Study material below:

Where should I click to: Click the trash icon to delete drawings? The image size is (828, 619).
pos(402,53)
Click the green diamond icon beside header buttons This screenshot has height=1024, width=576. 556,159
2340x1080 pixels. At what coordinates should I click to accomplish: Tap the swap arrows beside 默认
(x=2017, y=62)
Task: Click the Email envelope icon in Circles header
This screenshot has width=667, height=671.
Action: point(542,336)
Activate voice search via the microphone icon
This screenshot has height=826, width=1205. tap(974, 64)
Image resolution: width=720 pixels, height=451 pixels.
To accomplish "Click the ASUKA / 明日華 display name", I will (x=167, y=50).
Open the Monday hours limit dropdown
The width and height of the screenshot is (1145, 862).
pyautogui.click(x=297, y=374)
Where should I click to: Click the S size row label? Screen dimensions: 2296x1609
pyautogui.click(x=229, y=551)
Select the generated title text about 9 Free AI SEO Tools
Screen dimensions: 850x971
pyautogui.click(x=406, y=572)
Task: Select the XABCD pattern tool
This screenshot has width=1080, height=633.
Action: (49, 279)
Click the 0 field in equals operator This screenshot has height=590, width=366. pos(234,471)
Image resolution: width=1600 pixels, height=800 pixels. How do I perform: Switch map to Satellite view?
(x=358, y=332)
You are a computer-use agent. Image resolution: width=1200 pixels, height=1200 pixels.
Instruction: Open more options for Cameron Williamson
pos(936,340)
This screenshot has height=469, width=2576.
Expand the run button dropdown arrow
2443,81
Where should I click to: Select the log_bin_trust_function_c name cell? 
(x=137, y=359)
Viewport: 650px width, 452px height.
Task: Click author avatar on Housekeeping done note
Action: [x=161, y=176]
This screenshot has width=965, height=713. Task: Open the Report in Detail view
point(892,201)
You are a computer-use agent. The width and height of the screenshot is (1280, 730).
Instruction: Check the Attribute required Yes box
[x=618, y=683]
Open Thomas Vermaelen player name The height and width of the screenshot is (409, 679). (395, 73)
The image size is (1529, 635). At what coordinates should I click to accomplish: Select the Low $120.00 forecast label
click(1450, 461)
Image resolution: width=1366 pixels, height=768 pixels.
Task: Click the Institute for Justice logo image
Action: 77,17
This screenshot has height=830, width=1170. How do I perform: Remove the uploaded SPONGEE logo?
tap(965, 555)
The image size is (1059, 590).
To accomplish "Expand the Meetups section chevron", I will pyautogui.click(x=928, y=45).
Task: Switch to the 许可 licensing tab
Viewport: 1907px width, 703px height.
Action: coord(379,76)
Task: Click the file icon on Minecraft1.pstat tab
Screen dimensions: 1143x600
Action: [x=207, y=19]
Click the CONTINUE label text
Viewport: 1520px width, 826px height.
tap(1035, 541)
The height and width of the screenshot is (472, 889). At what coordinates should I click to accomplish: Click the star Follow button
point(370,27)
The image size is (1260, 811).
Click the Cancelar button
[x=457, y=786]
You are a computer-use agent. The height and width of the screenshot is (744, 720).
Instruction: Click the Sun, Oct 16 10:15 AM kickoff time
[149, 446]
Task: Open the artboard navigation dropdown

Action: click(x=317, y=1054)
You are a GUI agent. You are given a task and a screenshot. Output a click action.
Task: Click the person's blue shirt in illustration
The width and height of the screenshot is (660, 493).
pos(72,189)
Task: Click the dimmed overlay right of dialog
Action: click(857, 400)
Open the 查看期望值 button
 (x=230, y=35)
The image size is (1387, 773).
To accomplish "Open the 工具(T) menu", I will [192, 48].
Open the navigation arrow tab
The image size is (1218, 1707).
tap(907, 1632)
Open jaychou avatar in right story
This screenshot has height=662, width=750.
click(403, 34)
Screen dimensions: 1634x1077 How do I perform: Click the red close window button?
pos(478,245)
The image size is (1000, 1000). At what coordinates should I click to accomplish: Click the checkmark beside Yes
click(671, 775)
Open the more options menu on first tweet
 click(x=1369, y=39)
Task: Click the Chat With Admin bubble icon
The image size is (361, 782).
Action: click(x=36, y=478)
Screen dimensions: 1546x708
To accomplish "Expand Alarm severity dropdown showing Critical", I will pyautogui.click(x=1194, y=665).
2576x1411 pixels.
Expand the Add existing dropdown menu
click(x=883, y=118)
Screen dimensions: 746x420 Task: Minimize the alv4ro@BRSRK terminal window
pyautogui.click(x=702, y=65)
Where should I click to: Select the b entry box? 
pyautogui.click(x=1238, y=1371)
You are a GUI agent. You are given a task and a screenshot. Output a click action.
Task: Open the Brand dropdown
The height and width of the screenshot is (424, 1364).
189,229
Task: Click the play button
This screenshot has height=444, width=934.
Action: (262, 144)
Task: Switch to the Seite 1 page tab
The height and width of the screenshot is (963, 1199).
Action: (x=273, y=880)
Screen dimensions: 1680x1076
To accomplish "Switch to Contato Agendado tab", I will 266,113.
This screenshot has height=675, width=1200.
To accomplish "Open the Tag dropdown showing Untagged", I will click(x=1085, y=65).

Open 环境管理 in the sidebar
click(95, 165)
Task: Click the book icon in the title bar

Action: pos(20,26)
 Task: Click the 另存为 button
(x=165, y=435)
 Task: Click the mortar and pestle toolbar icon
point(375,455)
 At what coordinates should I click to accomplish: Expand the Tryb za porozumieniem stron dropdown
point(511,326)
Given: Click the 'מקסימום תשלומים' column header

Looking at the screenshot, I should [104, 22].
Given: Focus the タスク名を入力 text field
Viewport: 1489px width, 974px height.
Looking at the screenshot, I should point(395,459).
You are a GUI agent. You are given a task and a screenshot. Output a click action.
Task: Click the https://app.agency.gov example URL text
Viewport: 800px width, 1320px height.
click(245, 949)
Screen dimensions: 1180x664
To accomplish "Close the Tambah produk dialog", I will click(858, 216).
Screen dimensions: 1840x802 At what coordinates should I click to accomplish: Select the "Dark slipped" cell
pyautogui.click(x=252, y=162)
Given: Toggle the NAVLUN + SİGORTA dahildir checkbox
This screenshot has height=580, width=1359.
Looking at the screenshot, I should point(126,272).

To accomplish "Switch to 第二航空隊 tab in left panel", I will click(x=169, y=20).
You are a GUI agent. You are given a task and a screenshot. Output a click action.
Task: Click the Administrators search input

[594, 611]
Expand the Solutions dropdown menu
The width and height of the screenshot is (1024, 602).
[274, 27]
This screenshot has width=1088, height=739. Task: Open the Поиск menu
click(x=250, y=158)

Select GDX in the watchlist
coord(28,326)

End of Study material.

• **Instructions to follow**
Every line of the material is to be set down again verbatim.

• **Response to the exercise**
Where should I click to: Click the trash icon to delete drawings? The image size is (828, 619).
pos(402,53)
Click the green diamond icon beside header buttons This screenshot has height=1024, width=576. 556,159
2340x1080 pixels. At what coordinates should I click to accomplish: Tap the swap arrows beside 默认
(x=2017, y=62)
Task: Click the Email envelope icon in Circles header
This screenshot has width=667, height=671.
Action: point(542,336)
Activate voice search via the microphone icon
This screenshot has height=826, width=1205. tap(974, 64)
Image resolution: width=720 pixels, height=451 pixels.
To accomplish "Click the ASUKA / 明日華 display name", I will (x=167, y=50).
Open the Monday hours limit dropdown
The width and height of the screenshot is (1145, 862).
pyautogui.click(x=297, y=374)
Where should I click to: Click the S size row label? Screen dimensions: 2296x1609
pyautogui.click(x=229, y=551)
Select the generated title text about 9 Free AI SEO Tools
Screen dimensions: 850x971
pyautogui.click(x=406, y=572)
Task: Select the XABCD pattern tool
This screenshot has width=1080, height=633.
Action: (49, 279)
Click the 0 field in equals operator This screenshot has height=590, width=366. pos(234,471)
Image resolution: width=1600 pixels, height=800 pixels. How do I perform: Switch map to Satellite view?
(x=358, y=332)
You are a computer-use agent. Image resolution: width=1200 pixels, height=1200 pixels.
Instruction: Open more options for Cameron Williamson
pos(936,340)
This screenshot has height=469, width=2576.
Expand the run button dropdown arrow
2443,81
Where should I click to: Select the log_bin_trust_function_c name cell? 
(x=137, y=359)
Viewport: 650px width, 452px height.
Task: Click author avatar on Housekeeping done note
Action: [x=161, y=176]
This screenshot has width=965, height=713. Task: Open the Report in Detail view
point(892,201)
You are a computer-use agent. The width and height of the screenshot is (1280, 730).
Instruction: Check the Attribute required Yes box
[x=618, y=683]
Open Thomas Vermaelen player name The height and width of the screenshot is (409, 679). (395, 73)
The image size is (1529, 635). At what coordinates should I click to accomplish: Select the Low $120.00 forecast label
click(1450, 461)
Image resolution: width=1366 pixels, height=768 pixels.
Task: Click the Institute for Justice logo image
Action: 77,17
This screenshot has height=830, width=1170. How do I perform: Remove the uploaded SPONGEE logo?
tap(965, 555)
The image size is (1059, 590).
To accomplish "Expand the Meetups section chevron", I will pyautogui.click(x=928, y=45).
Task: Switch to the 许可 licensing tab
Viewport: 1907px width, 703px height.
Action: coord(379,76)
Task: Click the file icon on Minecraft1.pstat tab
Screen dimensions: 1143x600
Action: [x=207, y=19]
Click the CONTINUE label text
Viewport: 1520px width, 826px height.
tap(1035, 541)
The height and width of the screenshot is (472, 889). At what coordinates should I click to accomplish: Click the star Follow button
point(370,27)
The image size is (1260, 811).
Click the Cancelar button
[x=457, y=786]
You are a computer-use agent. The height and width of the screenshot is (744, 720).
Instruction: Click the Sun, Oct 16 10:15 AM kickoff time
[149, 446]
Task: Open the artboard navigation dropdown

Action: click(x=317, y=1054)
You are a GUI agent. You are given a task and a screenshot. Output a click action.
Task: Click the person's blue shirt in illustration
The width and height of the screenshot is (660, 493).
pos(72,189)
Task: Click the dimmed overlay right of dialog
Action: click(857, 400)
Open the 查看期望值 button
 (x=230, y=35)
The image size is (1387, 773).
To accomplish "Open the 工具(T) menu", I will [192, 48].
Open the navigation arrow tab
The image size is (1218, 1707).
tap(907, 1632)
Open jaychou avatar in right story
This screenshot has height=662, width=750.
click(403, 34)
Screen dimensions: 1634x1077 How do I perform: Click the red close window button?
pos(478,245)
The image size is (1000, 1000). At what coordinates should I click to accomplish: Click the checkmark beside Yes
click(671, 775)
Open the more options menu on first tweet
 click(x=1369, y=39)
Task: Click the Chat With Admin bubble icon
The image size is (361, 782).
Action: click(x=36, y=478)
Screen dimensions: 1546x708
To accomplish "Expand Alarm severity dropdown showing Critical", I will pyautogui.click(x=1194, y=665).
2576x1411 pixels.
Expand the Add existing dropdown menu
click(x=883, y=118)
Screen dimensions: 746x420 Task: Minimize the alv4ro@BRSRK terminal window
pyautogui.click(x=702, y=65)
Where should I click to: Select the b entry box? 
pyautogui.click(x=1238, y=1371)
You are a GUI agent. You are given a task and a screenshot. Output a click action.
Task: Open the Brand dropdown
The height and width of the screenshot is (424, 1364).
189,229
Task: Click the play button
This screenshot has height=444, width=934.
Action: (262, 144)
Task: Switch to the Seite 1 page tab
The height and width of the screenshot is (963, 1199).
Action: (x=273, y=880)
Screen dimensions: 1680x1076
To accomplish "Switch to Contato Agendado tab", I will 266,113.
This screenshot has height=675, width=1200.
To accomplish "Open the Tag dropdown showing Untagged", I will click(x=1085, y=65).

Open 环境管理 in the sidebar
click(95, 165)
Task: Click the book icon in the title bar

Action: pos(20,26)
 Task: Click the 另存为 button
(x=165, y=435)
 Task: Click the mortar and pestle toolbar icon
point(375,455)
 At what coordinates should I click to accomplish: Expand the Tryb za porozumieniem stron dropdown
point(511,326)
Given: Click the 'מקסימום תשלומים' column header

Looking at the screenshot, I should [104, 22].
Given: Focus the タスク名を入力 text field
Viewport: 1489px width, 974px height.
Looking at the screenshot, I should point(395,459).
You are a GUI agent. You are given a task and a screenshot. Output a click action.
Task: Click the https://app.agency.gov example URL text
Viewport: 800px width, 1320px height.
click(245, 949)
Screen dimensions: 1180x664
To accomplish "Close the Tambah produk dialog", I will click(858, 216).
Screen dimensions: 1840x802 At what coordinates should I click to accomplish: Select the "Dark slipped" cell
pyautogui.click(x=252, y=162)
Given: Toggle the NAVLUN + SİGORTA dahildir checkbox
This screenshot has height=580, width=1359.
Looking at the screenshot, I should point(126,272).

To accomplish "Switch to 第二航空隊 tab in left panel", I will click(x=169, y=20).
You are a GUI agent. You are given a task and a screenshot. Output a click action.
Task: Click the Administrators search input

[594, 611]
Expand the Solutions dropdown menu
The width and height of the screenshot is (1024, 602).
[274, 27]
This screenshot has width=1088, height=739. Task: Open the Поиск menu
click(x=250, y=158)

Select GDX in the watchlist
coord(28,326)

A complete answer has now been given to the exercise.